Passage provided
□ □ □

Background information
- Origin: London, England, UK
- Genres: Blackened death metal, progressive metal
- Years active: 1997–2012, 2016–present
- Labels: Goat of Mendes, Peaceville, Earache
- Spinoffs: Voices, The Antichrist Imperium
- Members: Jason Mendonça; David Gray; Paul Scanlan; Sam Loynes; Kieren Allan;
- Past members: Rob Archibald; Peter Theobalds; Martin Bonsoir; Daniel "The Ritz" Reeves; Matt Wilcock; Peter Benjamin; Dan Knight; Nathanael Underwood; Federico Benini;

= Akercocke =

English extreme metal band

Akercocke are an English extreme metal band from London, formed in 1997 by Jason Mendonça and David Gray. The band also features Paul Scanlan.

== History ==

Akercocke self-released their first album, Rape of the Bastard Nazarene, in 1999. Akercocke signed to Peaceville Records and released The Goat of Mendes in 2001. It reached number 4 in Terrorizer's album of the year chart. In 2003, the album Choronzon was released through Earache Records. Terrorizer voted it number 1 metal release of the year. Paul Scanlan left the band after this album. Ex-Abramelin guitarist Matt Wilcock replaced him.

Words That Go Unspoken, Deeds That Go Undone was released in October 2005. On 18 January 2007, Peter Theobalds left the band and Peter Benjamin replaced him.

Akercocke released their fifth album, Antichrist, in May 2007. Whilst touring to promote the album, the anti-Christian nature of their music generated controversy in Northern Ireland when they scheduled a tour date in Belfast on 18 May 2007, and appeared on BBC1's debate show Nolan Live on 16 May 2007 to defend their right to play there. The band broke up in 2012 following long periods of inactivity.

Akercocke surprise-reunited in 2016. Original lead guitarist Paul Scanlan returned to the band with new bassist Nathanael Underwood. The band posted the song "Inner Sanctum" on YouTube on 18 June 2017. The launch of an official website on 25 April 2016 was followed on 26 April 2016 with the announcement of a series of reunion shows, starting with Bloodstock Open Air 2016 and a full UK tour. The album Renaissance in Extremis was released on 25 August 2017, their first full-length album in a decade since 2007's Antichrist. In May 2021, the band began recording an album. Bassist Federico Benini drowned to death off the coast of Colombia on 21 May 2026.

□ □ □

Data excerpt
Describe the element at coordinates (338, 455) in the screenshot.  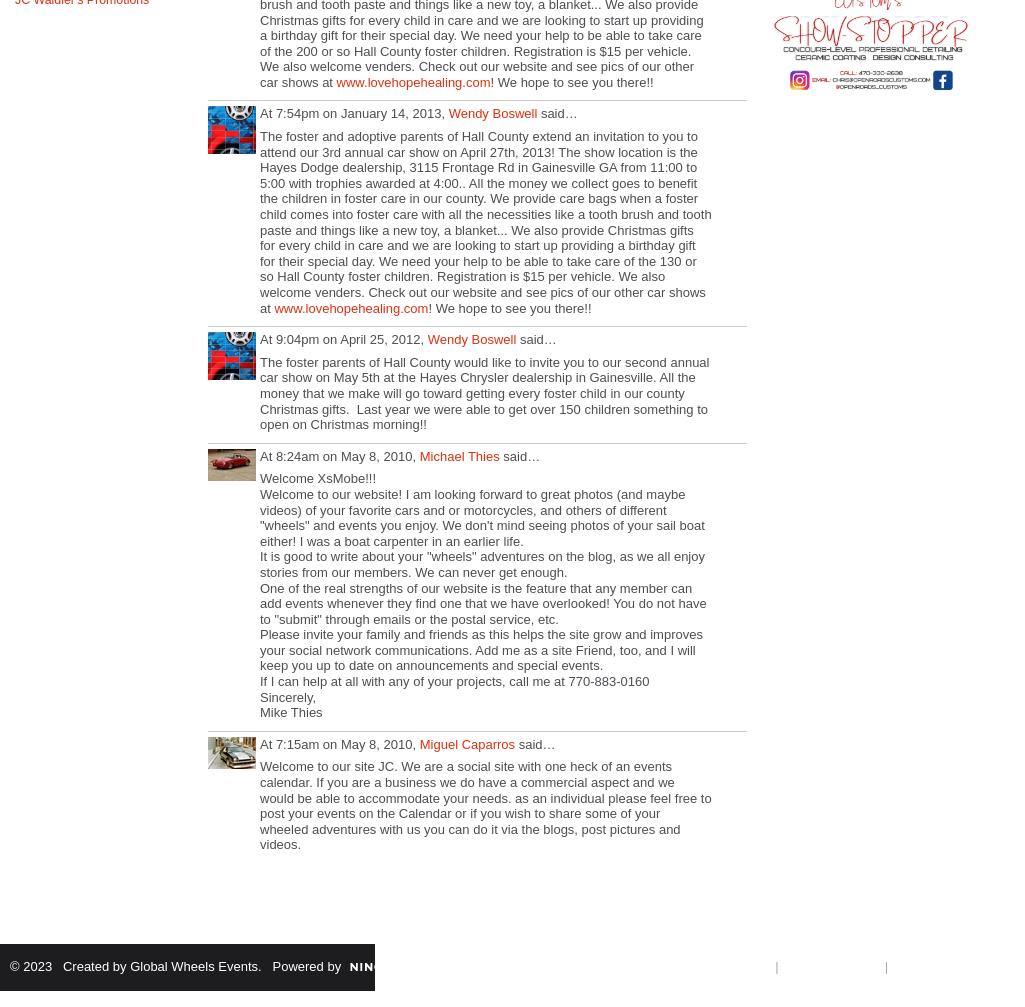
I see `'At 8:24am on May 8, 2010,'` at that location.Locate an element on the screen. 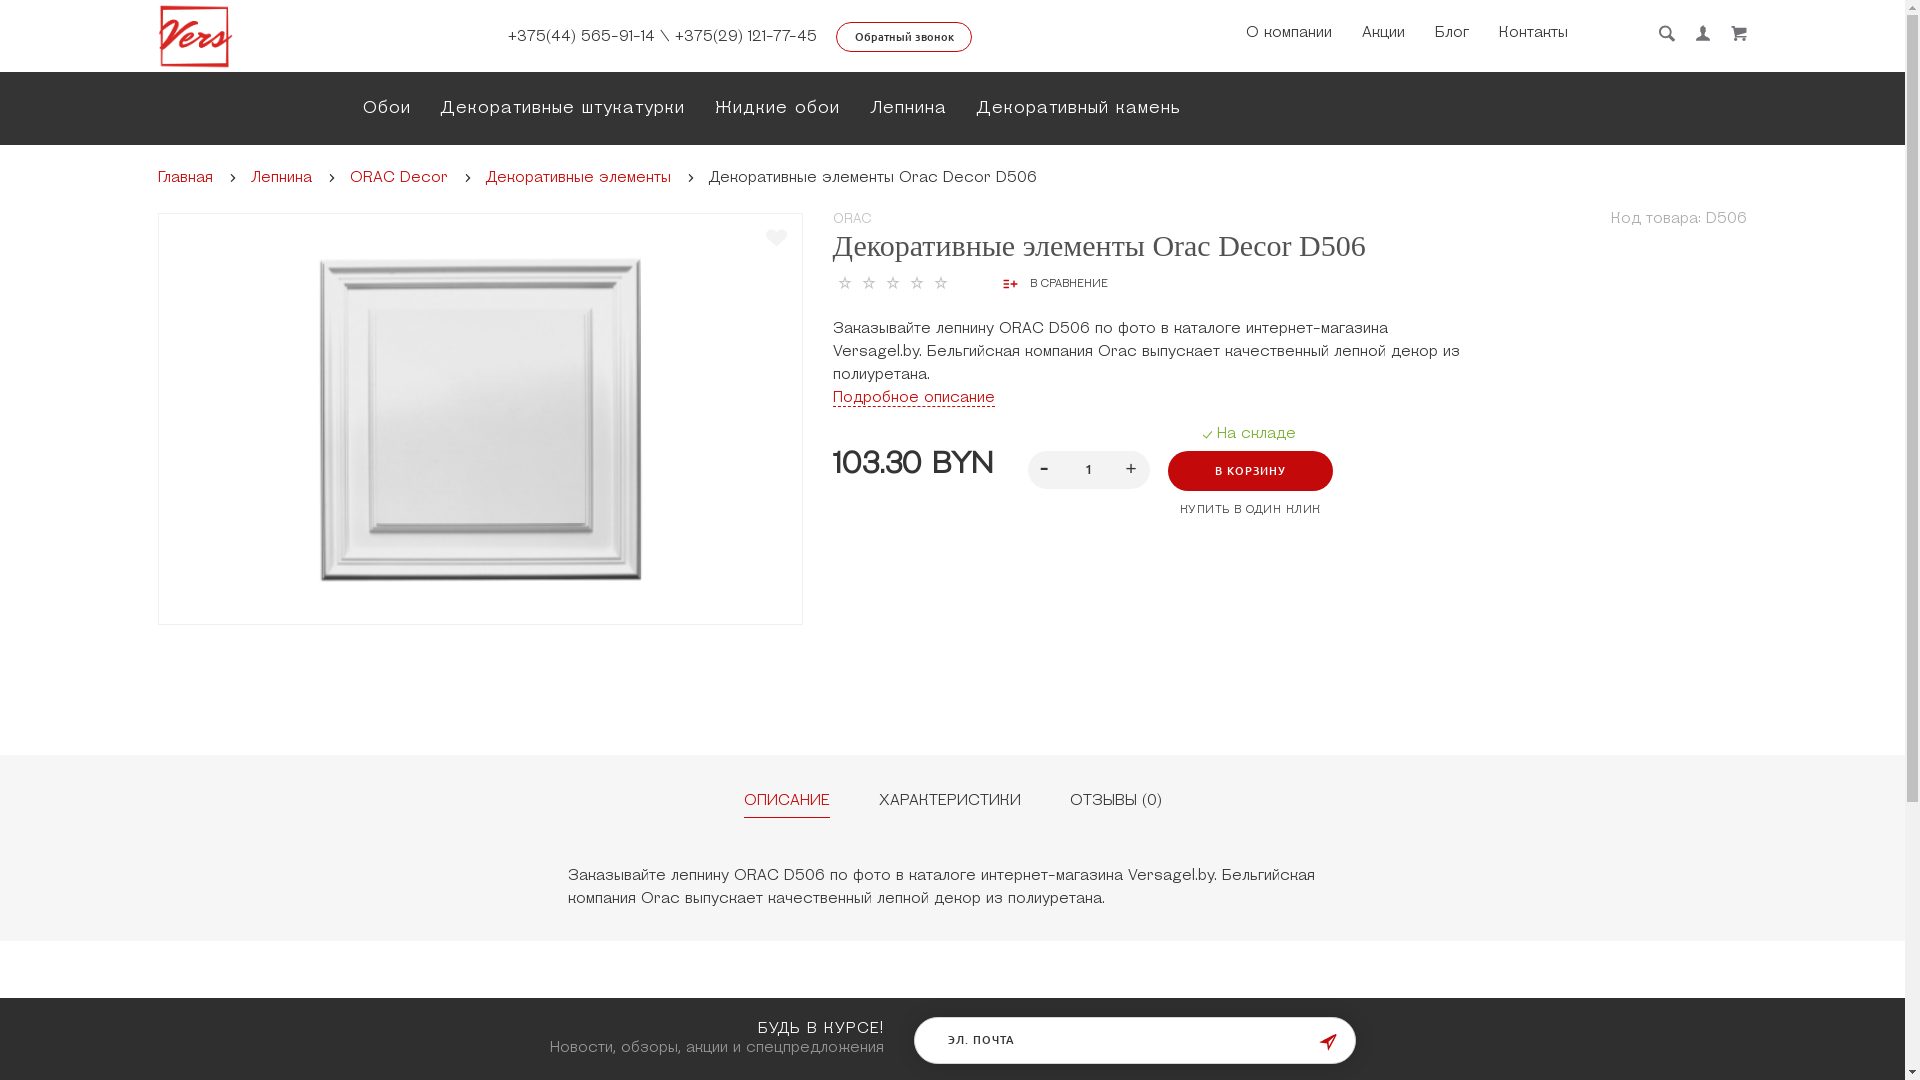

□ □ □

Your objective
Could you set down the part of the Akercocke text above from "Akercocke surprise-reunited in" up to and including "21 May 2026.", word for word?

Completed task
Akercocke surprise-reunited in 2016. Original lead guitarist Paul Scanlan returned to the band with new bassist Nathanael Underwood. The band posted the song "Inner Sanctum" on YouTube on 18 June 2017. The launch of an official website on 25 April 2016 was followed on 26 April 2016 with the announcement of a series of reunion shows, starting with Bloodstock Open Air 2016 and a full UK tour. The album Renaissance in Extremis was released on 25 August 2017, their first full-length album in a decade since 2007's Antichrist. In May 2021, the band began recording an album. Bassist Federico Benini drowned to death off the coast of Colombia on 21 May 2026.